May 24, 2010 Comments off

“When former KGB officer and state tourism chief Vladimir Strzhalkovsky was appointed chief executive of Norilsk Nickel more than a year ago, investors worried about his lack of experience in the mining industry.

But the tough cost- cutting he has embarked on is highlighting the potential advantages of his former career, as the world’s biggest nickel miner emerged from the crisis with a big lift in net profits that reached $2.65bn last year, far above forecasts.”

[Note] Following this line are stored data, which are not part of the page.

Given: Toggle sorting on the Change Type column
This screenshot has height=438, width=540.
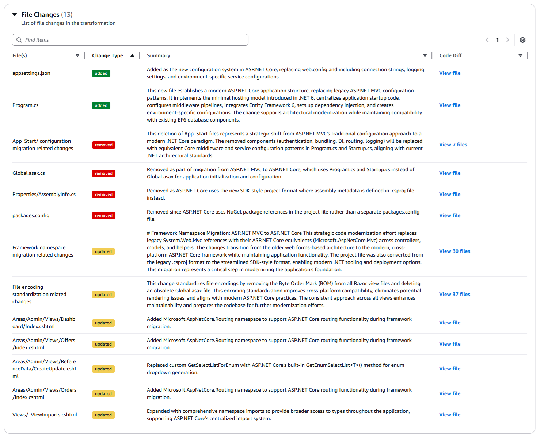Looking at the screenshot, I should click(x=132, y=55).
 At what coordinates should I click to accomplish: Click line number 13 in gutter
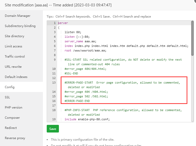coord(54,83)
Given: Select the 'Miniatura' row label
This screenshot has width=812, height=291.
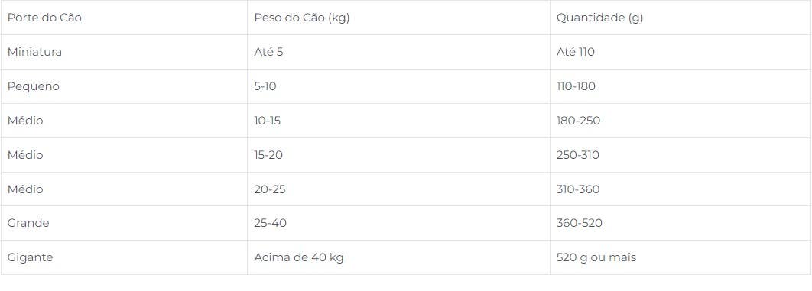Looking at the screenshot, I should [x=125, y=52].
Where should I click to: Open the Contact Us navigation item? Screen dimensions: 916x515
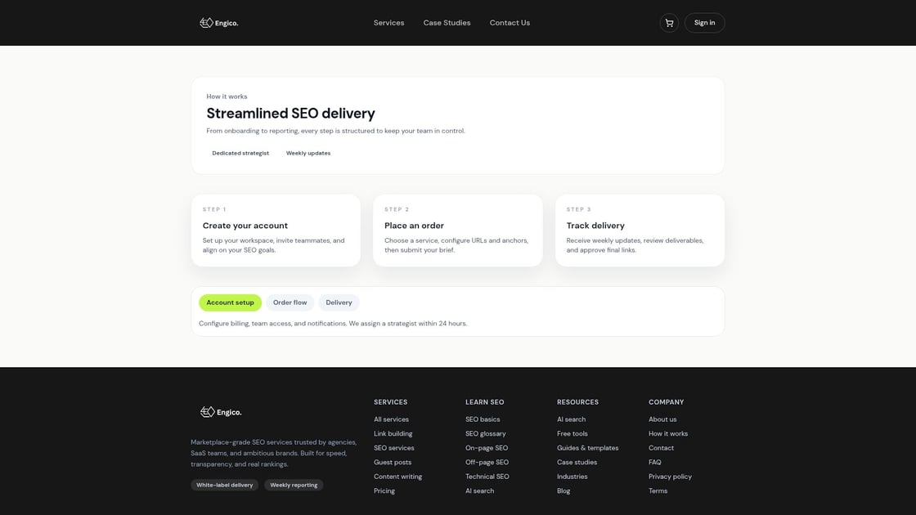point(510,22)
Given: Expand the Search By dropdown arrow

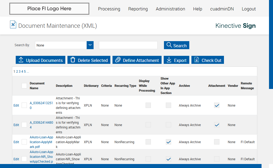Looking at the screenshot, I should pyautogui.click(x=90, y=45).
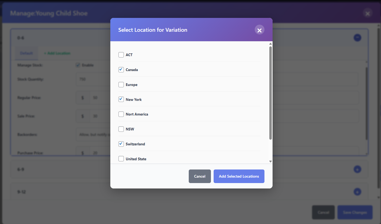Image resolution: width=381 pixels, height=224 pixels.
Task: Expand the 9-12 variation plus icon
Action: click(x=357, y=192)
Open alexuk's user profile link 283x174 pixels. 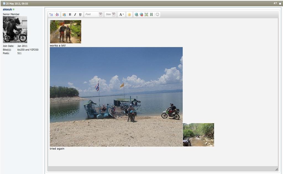click(x=7, y=9)
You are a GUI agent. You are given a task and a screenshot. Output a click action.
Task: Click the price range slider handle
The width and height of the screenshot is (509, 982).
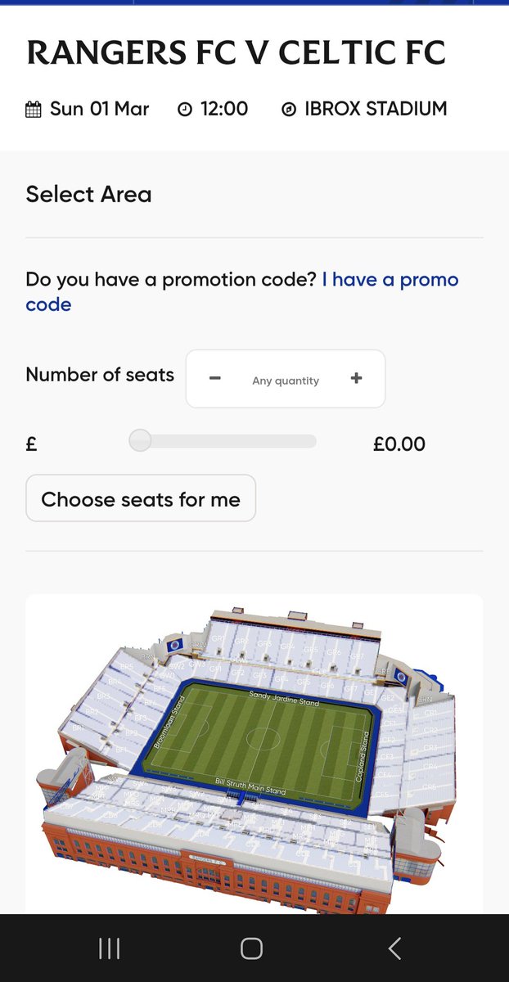pyautogui.click(x=141, y=440)
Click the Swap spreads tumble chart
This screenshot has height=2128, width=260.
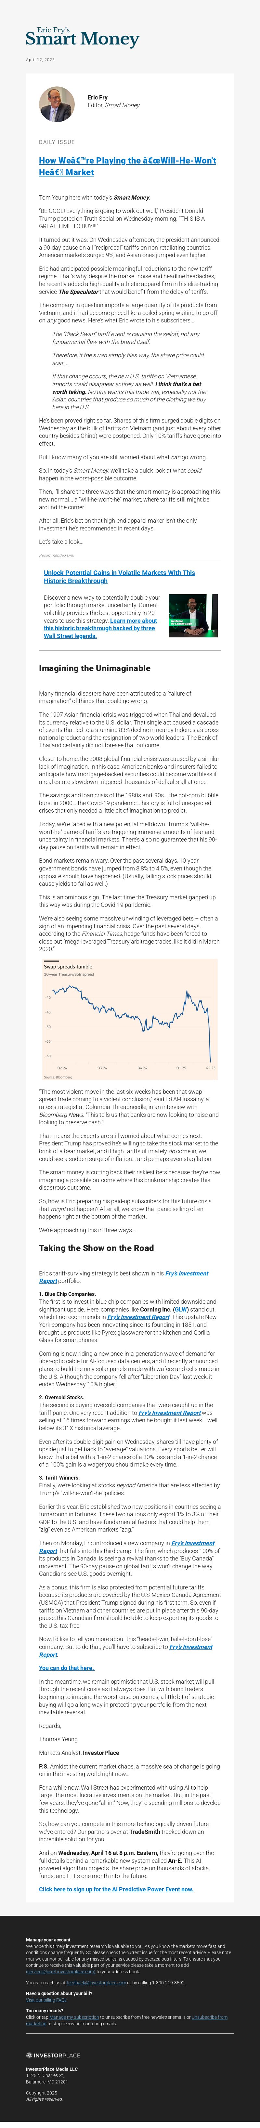pyautogui.click(x=130, y=1019)
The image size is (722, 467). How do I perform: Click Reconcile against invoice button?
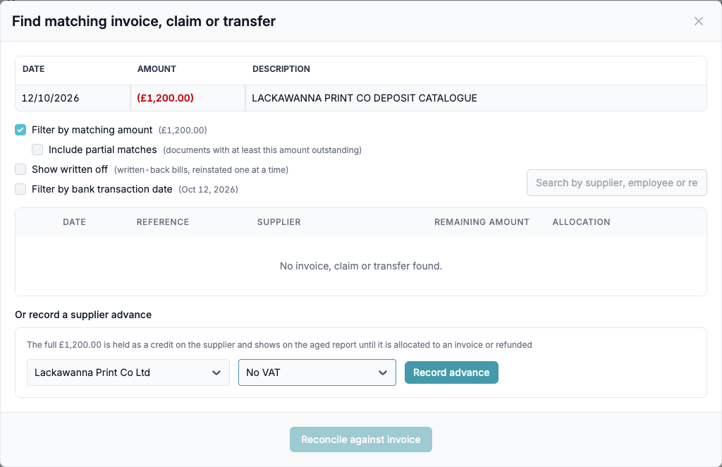pyautogui.click(x=360, y=439)
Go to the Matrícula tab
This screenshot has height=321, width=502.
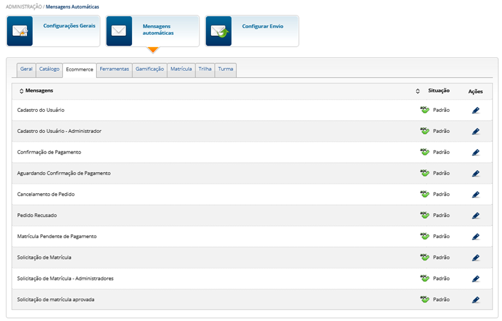pos(181,69)
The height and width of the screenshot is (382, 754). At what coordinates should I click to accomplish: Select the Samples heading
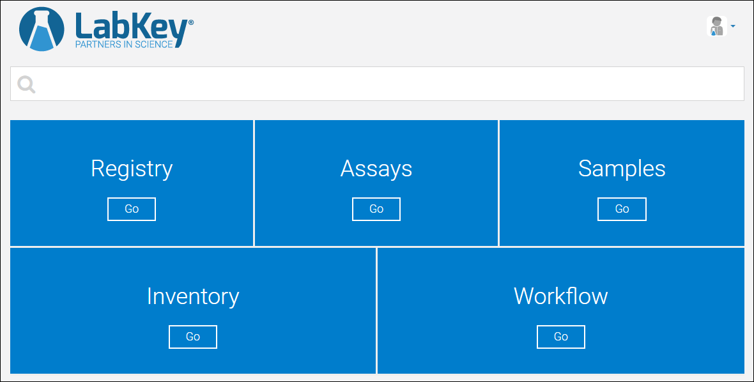[x=622, y=169]
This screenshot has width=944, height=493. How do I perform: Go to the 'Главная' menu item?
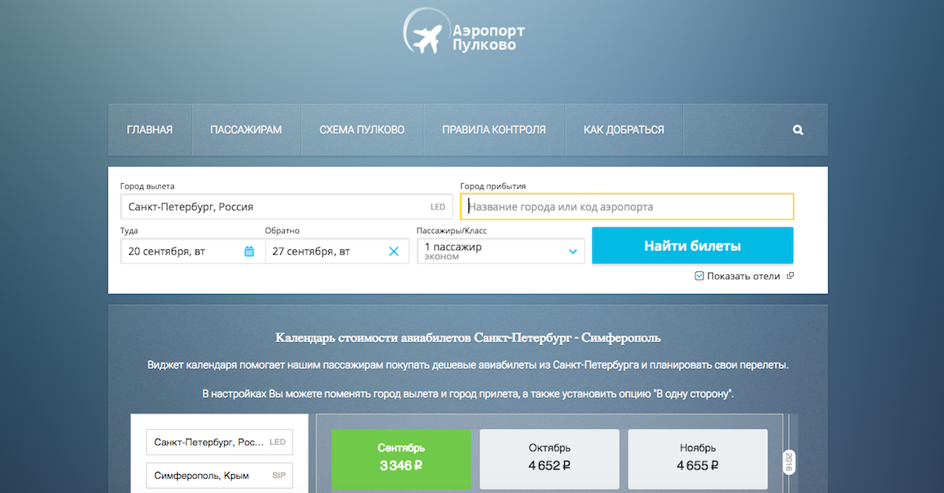tap(149, 130)
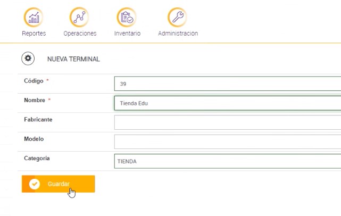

Source: Financial Times, May 24 2010

Observations:

  • Administrative & labor cost at Norilsk Nickel went down 36% in 2009.
  • Strzhalkovsky deems a merger with Rusal to add little value to Norilsk’s shareholders.
  • Norilsk will try to sell its majority stake in the American palladium & platinum miner Stillwater Mining.

Implications:

  • Rigorous cost cutting has reestablished Norilsk as a low cost producer. Nickel prices fell in 2007 and have only partly recovered last year. As revenues have decreased, the only option for the company to keep a health margin was to cut costs. With a positive outlook for nickel prices in the future, this is a lasting competitive advantage.
  • Few companies will be interested in buying the stake of Stillwater Mining. The company was making a loss last year and it is very hard to achieve operational synergies for most integrated miners as they don’t have a strong presence in the area of Montana.